- **Dataset entries**
★ ★ ★

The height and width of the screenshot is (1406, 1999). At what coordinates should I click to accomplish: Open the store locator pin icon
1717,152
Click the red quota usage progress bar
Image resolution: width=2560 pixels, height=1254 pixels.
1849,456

★ ★ ★

- **Description of the task**
Every entry should be output again exactly as written.

- **Answer**
The height and width of the screenshot is (1406, 1999). At what coordinates should I click to accomplish: Open the store locator pin icon
1717,152
Click the red quota usage progress bar
Image resolution: width=2560 pixels, height=1254 pixels.
1849,456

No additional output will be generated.